↓

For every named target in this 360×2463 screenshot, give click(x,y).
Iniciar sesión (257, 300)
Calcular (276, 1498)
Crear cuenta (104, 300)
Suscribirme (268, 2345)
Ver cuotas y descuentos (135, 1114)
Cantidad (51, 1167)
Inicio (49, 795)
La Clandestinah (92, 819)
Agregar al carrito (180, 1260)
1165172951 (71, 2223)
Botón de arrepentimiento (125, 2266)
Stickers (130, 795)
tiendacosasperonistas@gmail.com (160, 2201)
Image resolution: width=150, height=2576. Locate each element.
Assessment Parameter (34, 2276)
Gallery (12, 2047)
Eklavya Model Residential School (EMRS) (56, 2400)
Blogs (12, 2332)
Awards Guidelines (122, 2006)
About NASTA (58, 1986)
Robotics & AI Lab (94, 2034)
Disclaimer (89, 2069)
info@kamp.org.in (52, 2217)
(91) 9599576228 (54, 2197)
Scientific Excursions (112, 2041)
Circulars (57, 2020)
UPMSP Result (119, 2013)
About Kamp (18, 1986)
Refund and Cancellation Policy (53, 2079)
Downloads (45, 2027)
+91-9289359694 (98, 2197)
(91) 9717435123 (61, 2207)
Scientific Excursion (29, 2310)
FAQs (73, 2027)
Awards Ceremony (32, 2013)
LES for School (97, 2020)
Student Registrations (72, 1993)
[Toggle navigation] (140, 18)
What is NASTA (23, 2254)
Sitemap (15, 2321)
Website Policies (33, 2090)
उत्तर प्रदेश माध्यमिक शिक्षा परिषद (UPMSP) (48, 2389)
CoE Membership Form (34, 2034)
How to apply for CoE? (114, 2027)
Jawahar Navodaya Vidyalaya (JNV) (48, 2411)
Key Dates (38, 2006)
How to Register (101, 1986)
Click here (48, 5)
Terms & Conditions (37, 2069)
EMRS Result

↑

PROBLEM TO WORK ON: Without any alteration, repeat each entry shown above.

RESULT:
For every named target in this 360×2463 screenshot, give click(x,y).
Iniciar sesión (257, 300)
Calcular (276, 1498)
Crear cuenta (104, 300)
Suscribirme (268, 2345)
Ver cuotas y descuentos (135, 1114)
Cantidad (51, 1167)
Inicio (49, 795)
La Clandestinah (92, 819)
Agregar al carrito (180, 1260)
1165172951 (71, 2223)
Botón de arrepentimiento (125, 2266)
Stickers (130, 795)
tiendacosasperonistas@gmail.com (160, 2201)
Image resolution: width=150, height=2576. Locate each element.
Assessment Parameter (34, 2276)
Gallery (12, 2047)
Eklavya Model Residential School (EMRS) (56, 2400)
Blogs (12, 2332)
Awards Guidelines (122, 2006)
About NASTA (58, 1986)
Robotics & AI Lab (94, 2034)
Disclaimer (89, 2069)
info@kamp.org.in (52, 2217)
(91) 9599576228 (54, 2197)
Scientific Excursions (112, 2041)
Circulars (57, 2020)
UPMSP Result (119, 2013)
About Kamp (18, 1986)
Refund and Cancellation Policy (53, 2079)
Downloads (45, 2027)
+91-9289359694 (98, 2197)
(91) 9717435123 (61, 2207)
Scientific Excursion (29, 2310)
FAQs (73, 2027)
Awards Ceremony (32, 2013)
LES for School (97, 2020)
Student Registrations (72, 1993)
[Toggle navigation] (140, 18)
What is NASTA (23, 2254)
Sitemap (15, 2321)
Website Policies (33, 2090)
उत्तर प्रदेश माध्यमिक शिक्षा परिषद (UPMSP) (48, 2389)
CoE Membership Form (34, 2034)
How to apply for CoE? (114, 2027)
Jawahar Navodaya Vidyalaya (JNV) (48, 2411)
Key Dates (38, 2006)
How to Register (101, 1986)
Click here (48, 5)
Terms & Conditions (37, 2069)
EMRS Result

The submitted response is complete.